YOUR INSTRUCTIONS:
Reproduce verbatim the lines of the material below, starting at the line with "Task: Open the Cats row options menu" and ending at the line with "Click Add New", both inclusive; skip the rest.

========================

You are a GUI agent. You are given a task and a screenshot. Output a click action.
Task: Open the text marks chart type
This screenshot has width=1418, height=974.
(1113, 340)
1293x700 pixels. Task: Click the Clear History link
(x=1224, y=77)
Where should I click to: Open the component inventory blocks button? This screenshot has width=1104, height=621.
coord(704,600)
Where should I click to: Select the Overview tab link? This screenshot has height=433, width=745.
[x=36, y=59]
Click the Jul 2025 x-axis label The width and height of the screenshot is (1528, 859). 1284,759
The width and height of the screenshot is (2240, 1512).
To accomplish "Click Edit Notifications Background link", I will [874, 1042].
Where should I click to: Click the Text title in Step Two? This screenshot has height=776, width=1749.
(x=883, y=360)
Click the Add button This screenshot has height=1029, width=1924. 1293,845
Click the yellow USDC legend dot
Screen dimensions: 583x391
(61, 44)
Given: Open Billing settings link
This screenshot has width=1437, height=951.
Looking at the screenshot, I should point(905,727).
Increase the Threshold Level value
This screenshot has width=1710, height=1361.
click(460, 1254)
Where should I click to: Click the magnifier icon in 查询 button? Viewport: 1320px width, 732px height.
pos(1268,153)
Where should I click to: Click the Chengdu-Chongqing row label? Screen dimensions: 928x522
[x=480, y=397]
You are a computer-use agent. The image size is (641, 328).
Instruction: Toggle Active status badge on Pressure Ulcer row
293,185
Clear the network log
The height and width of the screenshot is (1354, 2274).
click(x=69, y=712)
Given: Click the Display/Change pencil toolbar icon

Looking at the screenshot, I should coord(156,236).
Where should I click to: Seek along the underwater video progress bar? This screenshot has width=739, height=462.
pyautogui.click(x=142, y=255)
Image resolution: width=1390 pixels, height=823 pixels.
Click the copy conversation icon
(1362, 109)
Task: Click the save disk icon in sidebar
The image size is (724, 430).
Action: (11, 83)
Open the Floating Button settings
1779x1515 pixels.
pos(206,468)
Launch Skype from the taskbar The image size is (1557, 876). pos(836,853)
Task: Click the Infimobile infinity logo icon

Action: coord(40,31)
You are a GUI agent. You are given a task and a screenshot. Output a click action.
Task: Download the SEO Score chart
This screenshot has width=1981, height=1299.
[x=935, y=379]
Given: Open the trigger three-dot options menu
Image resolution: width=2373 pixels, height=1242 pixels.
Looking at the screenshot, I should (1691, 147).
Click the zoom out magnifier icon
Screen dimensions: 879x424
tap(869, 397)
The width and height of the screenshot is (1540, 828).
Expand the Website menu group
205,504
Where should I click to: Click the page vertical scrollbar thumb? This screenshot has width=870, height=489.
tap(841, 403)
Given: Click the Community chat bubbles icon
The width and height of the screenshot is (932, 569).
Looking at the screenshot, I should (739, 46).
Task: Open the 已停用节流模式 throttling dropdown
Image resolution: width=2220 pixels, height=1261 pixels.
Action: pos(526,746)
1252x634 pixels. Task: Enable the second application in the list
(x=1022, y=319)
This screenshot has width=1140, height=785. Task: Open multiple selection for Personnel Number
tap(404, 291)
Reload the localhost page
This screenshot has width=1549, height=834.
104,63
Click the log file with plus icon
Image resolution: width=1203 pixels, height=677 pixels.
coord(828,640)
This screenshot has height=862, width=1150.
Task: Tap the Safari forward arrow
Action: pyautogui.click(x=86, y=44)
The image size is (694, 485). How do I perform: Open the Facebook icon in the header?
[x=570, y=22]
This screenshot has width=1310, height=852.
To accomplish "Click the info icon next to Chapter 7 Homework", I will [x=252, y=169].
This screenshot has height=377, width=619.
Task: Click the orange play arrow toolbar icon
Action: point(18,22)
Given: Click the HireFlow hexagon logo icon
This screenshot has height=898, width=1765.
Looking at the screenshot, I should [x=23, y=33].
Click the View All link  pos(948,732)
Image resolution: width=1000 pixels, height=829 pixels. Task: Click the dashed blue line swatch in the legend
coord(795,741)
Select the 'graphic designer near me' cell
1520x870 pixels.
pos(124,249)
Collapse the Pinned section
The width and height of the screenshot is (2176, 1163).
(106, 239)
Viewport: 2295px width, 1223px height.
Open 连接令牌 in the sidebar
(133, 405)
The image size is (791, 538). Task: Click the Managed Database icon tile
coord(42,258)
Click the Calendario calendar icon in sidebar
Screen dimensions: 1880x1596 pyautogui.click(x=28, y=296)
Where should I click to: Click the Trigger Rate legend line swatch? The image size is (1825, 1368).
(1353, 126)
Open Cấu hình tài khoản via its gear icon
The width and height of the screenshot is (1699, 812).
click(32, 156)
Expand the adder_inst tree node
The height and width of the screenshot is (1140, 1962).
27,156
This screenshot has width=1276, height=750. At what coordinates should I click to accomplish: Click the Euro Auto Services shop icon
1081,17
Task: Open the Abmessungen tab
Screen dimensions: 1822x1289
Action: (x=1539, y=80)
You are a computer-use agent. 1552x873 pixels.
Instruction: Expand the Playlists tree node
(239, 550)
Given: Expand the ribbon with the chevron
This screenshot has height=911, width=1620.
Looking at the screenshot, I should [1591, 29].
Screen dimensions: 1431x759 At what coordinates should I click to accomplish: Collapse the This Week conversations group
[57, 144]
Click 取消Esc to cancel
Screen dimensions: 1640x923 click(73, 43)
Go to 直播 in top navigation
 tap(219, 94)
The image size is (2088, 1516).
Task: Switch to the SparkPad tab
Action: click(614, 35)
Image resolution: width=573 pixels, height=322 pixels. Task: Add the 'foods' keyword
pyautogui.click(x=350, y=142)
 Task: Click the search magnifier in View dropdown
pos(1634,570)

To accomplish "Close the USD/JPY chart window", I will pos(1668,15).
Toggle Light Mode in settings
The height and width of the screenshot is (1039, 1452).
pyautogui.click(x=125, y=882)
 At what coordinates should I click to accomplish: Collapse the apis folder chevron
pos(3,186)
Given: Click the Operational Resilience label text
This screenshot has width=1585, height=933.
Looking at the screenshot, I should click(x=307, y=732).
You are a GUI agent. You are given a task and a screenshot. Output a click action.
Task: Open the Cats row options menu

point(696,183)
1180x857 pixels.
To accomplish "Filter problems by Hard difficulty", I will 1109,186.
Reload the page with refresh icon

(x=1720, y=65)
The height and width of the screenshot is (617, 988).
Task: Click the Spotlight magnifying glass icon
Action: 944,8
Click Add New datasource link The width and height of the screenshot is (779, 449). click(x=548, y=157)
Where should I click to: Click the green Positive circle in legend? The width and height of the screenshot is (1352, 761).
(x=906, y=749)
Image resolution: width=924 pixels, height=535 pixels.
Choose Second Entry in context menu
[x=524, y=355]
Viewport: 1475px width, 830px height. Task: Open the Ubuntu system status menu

========================

SOLUTION:
Task: Open the Cats row options menu

point(696,183)
1180x857 pixels.
To accomplish "Filter problems by Hard difficulty", I will 1109,186.
Reload the page with refresh icon

(x=1720, y=65)
The height and width of the screenshot is (617, 988).
Task: Click the Spotlight magnifying glass icon
Action: 944,8
Click Add New datasource link The width and height of the screenshot is (779, 449). click(x=548, y=157)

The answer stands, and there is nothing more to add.